§ **Your instructions**:
Swap "specified" for "listed" in the lines starting with the one that contains "CAC (1230, 447)" and going on through the end, and give those lines again with nothing else changed. Leave the pictures out of your answer.

§ **Records for this exercise**:
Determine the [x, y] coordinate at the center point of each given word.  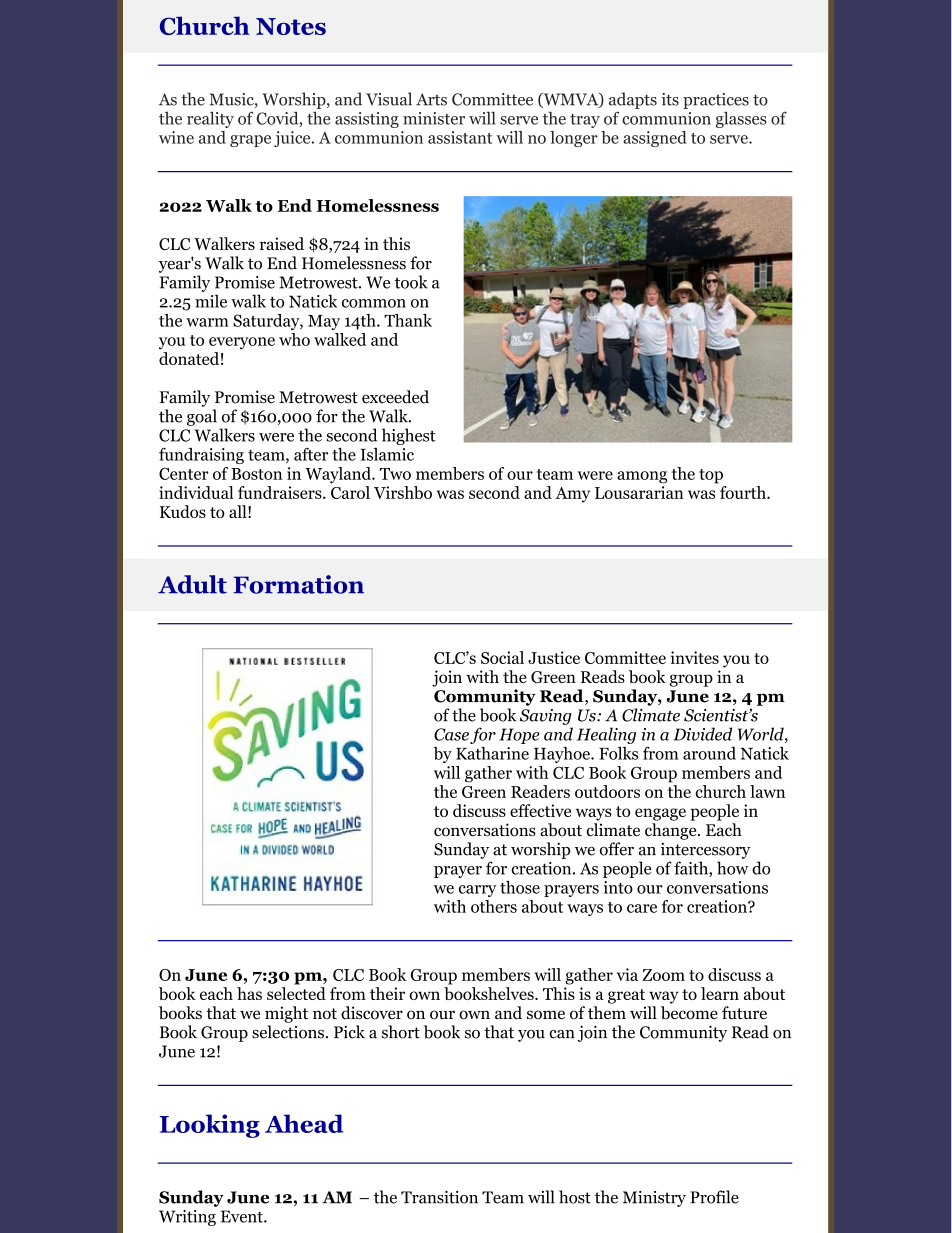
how [733, 868]
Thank [408, 320]
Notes [291, 26]
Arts [431, 99]
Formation [298, 584]
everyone [242, 343]
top [711, 476]
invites [695, 657]
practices [716, 101]
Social [502, 657]
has [249, 993]
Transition [439, 1197]
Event [243, 1216]
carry [478, 891]
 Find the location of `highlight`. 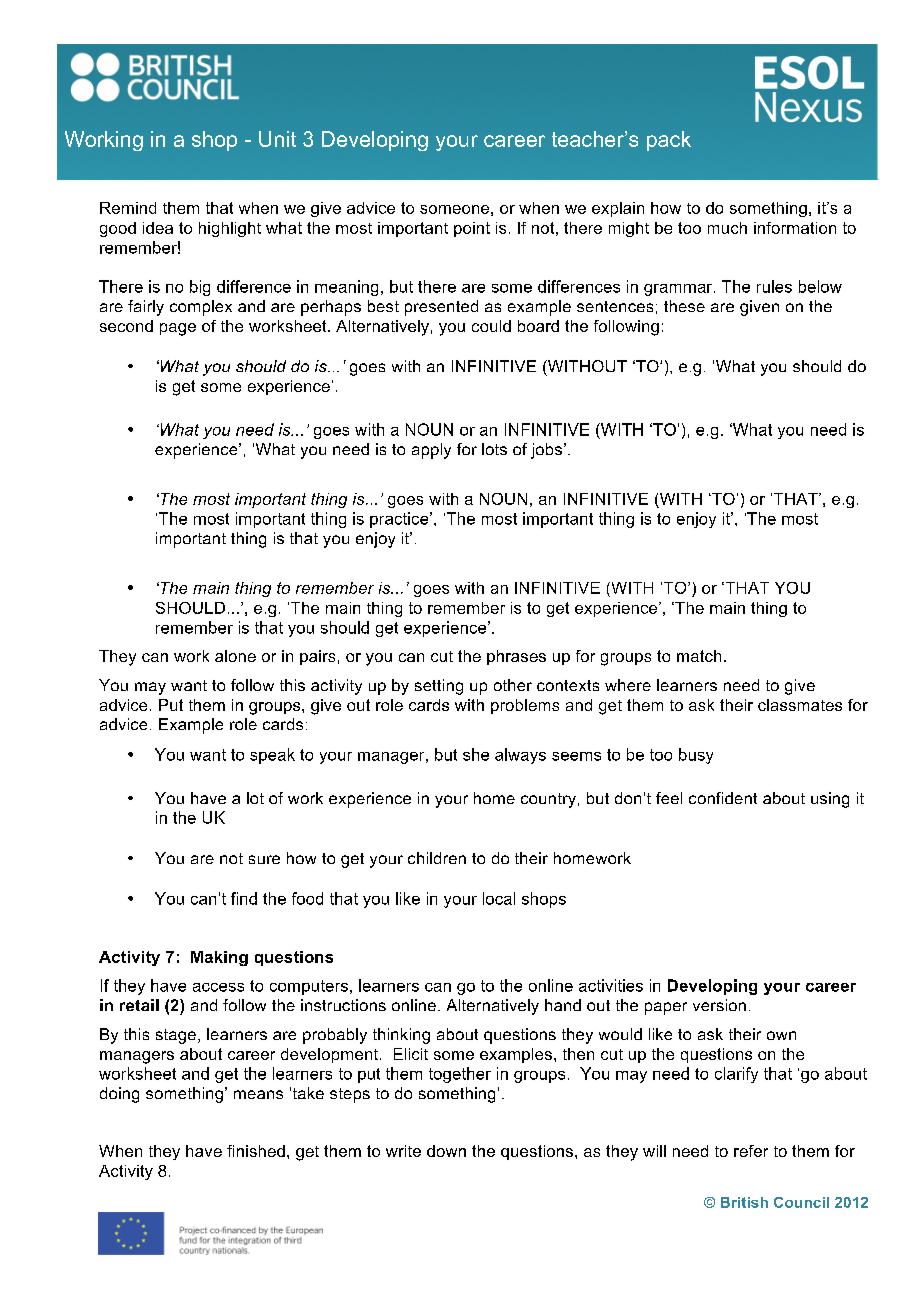

highlight is located at coordinates (230, 229).
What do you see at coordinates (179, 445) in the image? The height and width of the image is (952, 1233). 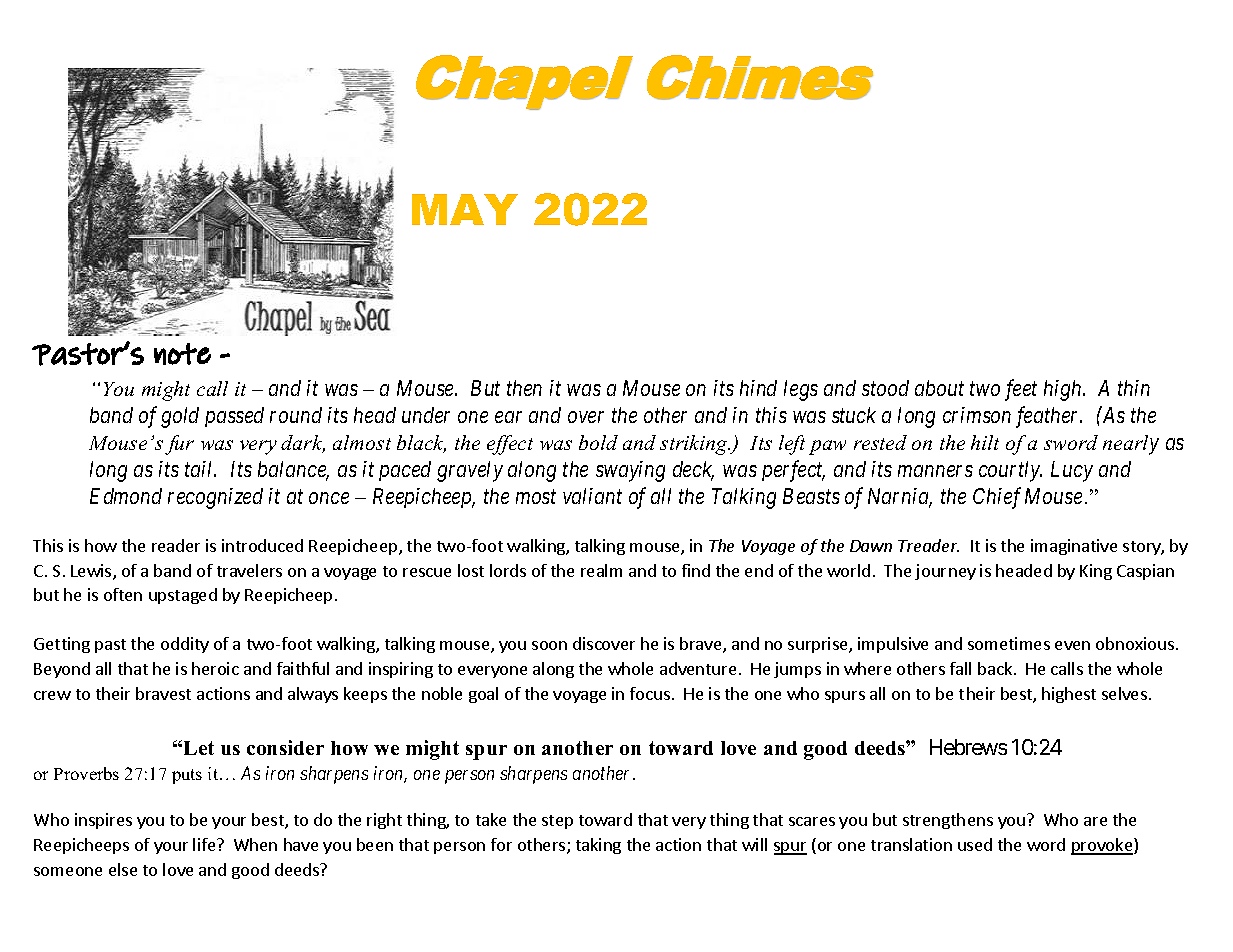 I see `fur` at bounding box center [179, 445].
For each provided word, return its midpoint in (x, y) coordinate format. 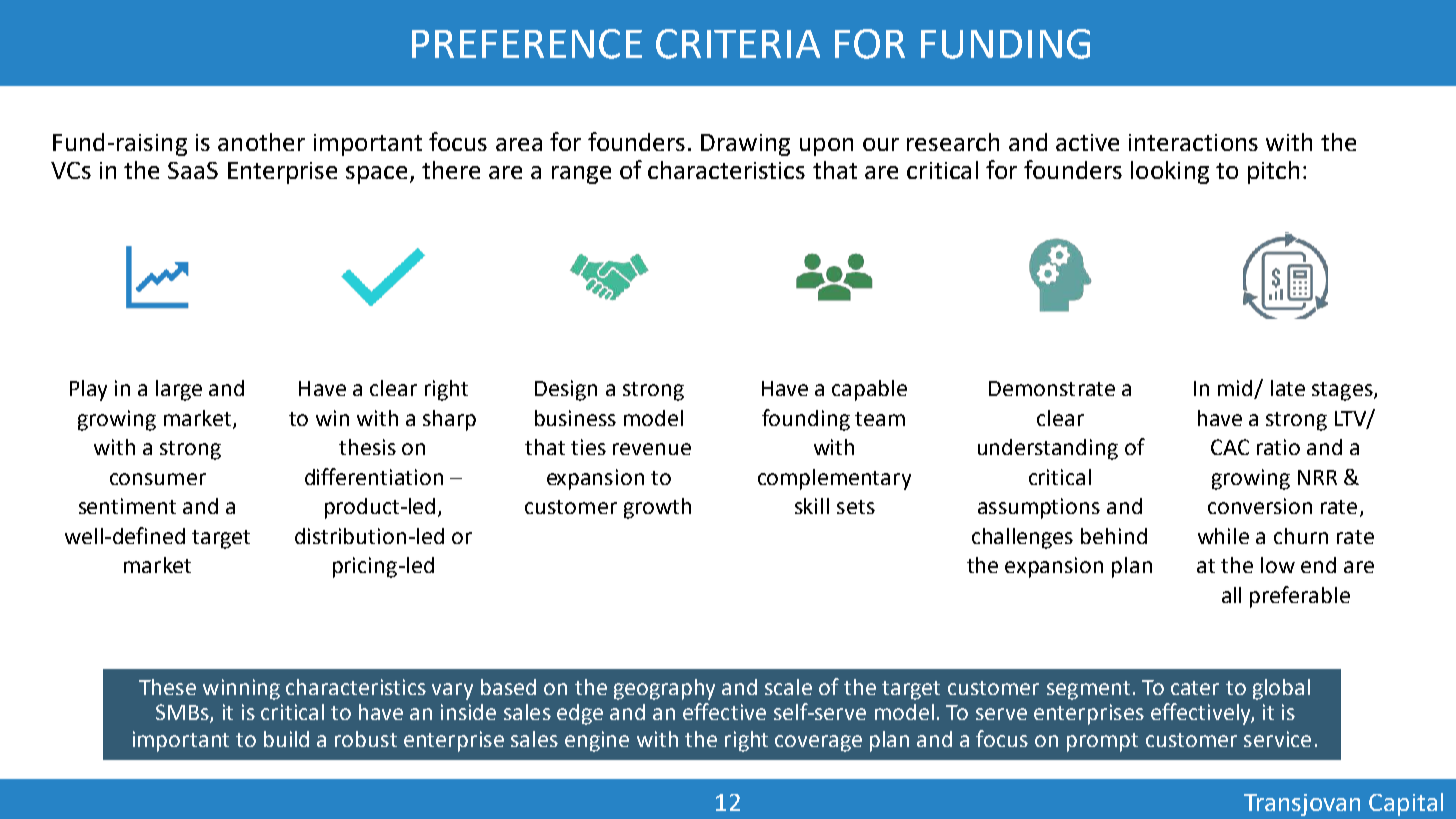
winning (241, 689)
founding (806, 420)
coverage (818, 743)
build (286, 739)
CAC (1230, 447)
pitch (1273, 172)
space (376, 175)
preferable (1300, 597)
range (581, 175)
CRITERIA (738, 44)
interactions (1193, 142)
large (179, 390)
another (261, 142)
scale (788, 687)
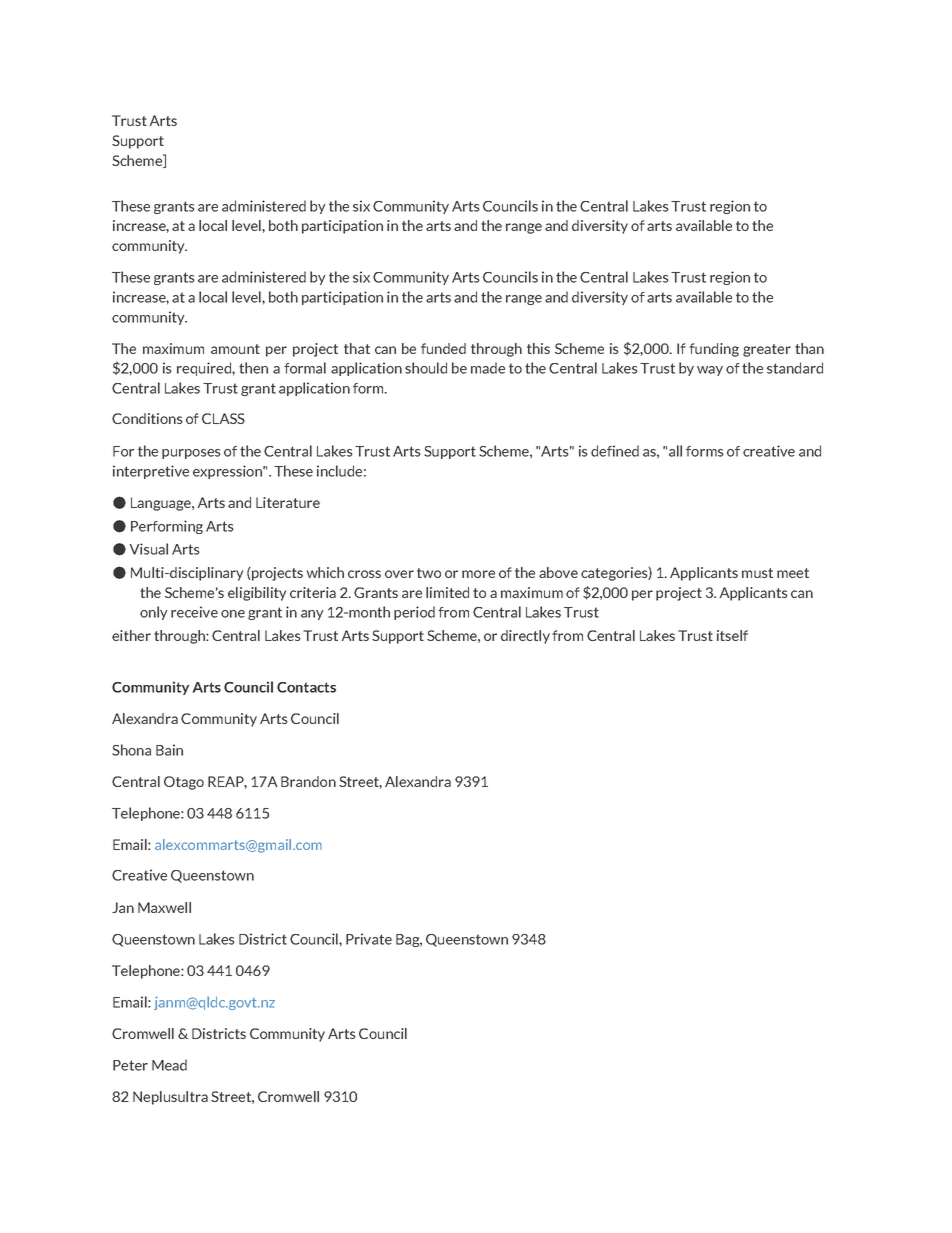 This page has width=952, height=1233. Describe the element at coordinates (732, 635) in the page. I see `itself` at that location.
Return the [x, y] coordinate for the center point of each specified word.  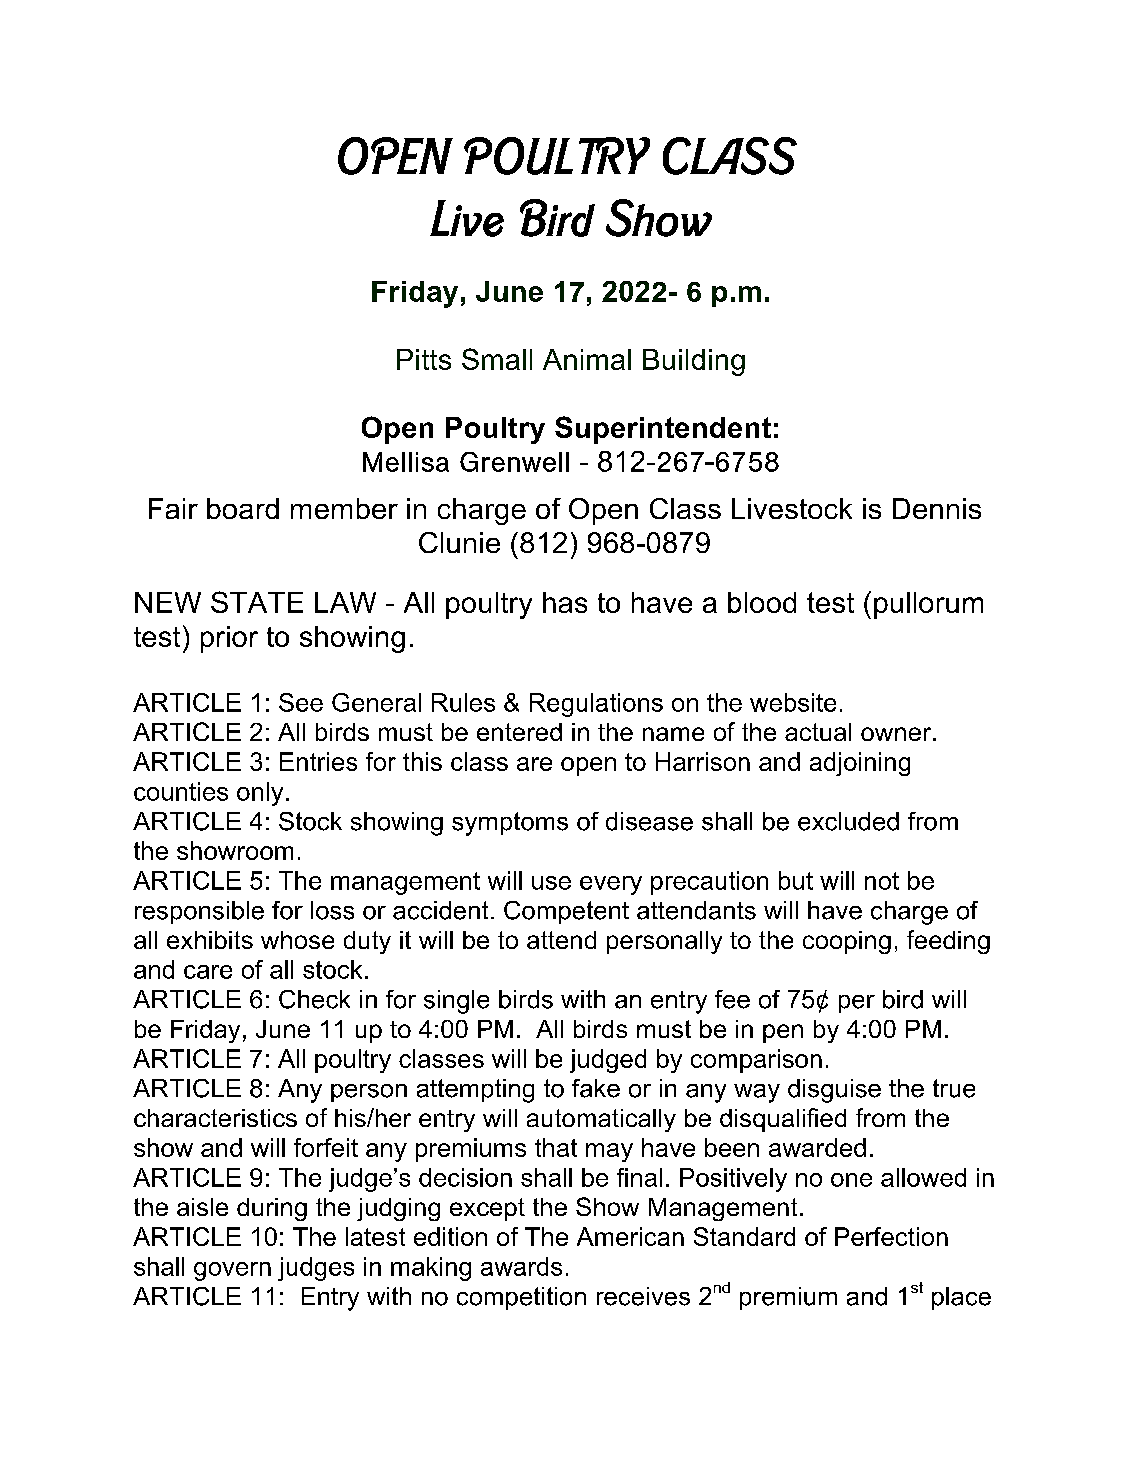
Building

§ **Answer to this exercise**:
CAC (1230, 447)
pitch (1273, 172)
space (376, 175)
preferable (1300, 597)
range (581, 175)
CRITERIA (738, 44)
interactions (1193, 142)
large (179, 390)
another (261, 142)
scale (788, 687)
 This page has width=952, height=1233. Describe the element at coordinates (732, 635) in the page. I see `itself` at that location.
Return the [x, y] coordinate for the center point of each listed word.  
Building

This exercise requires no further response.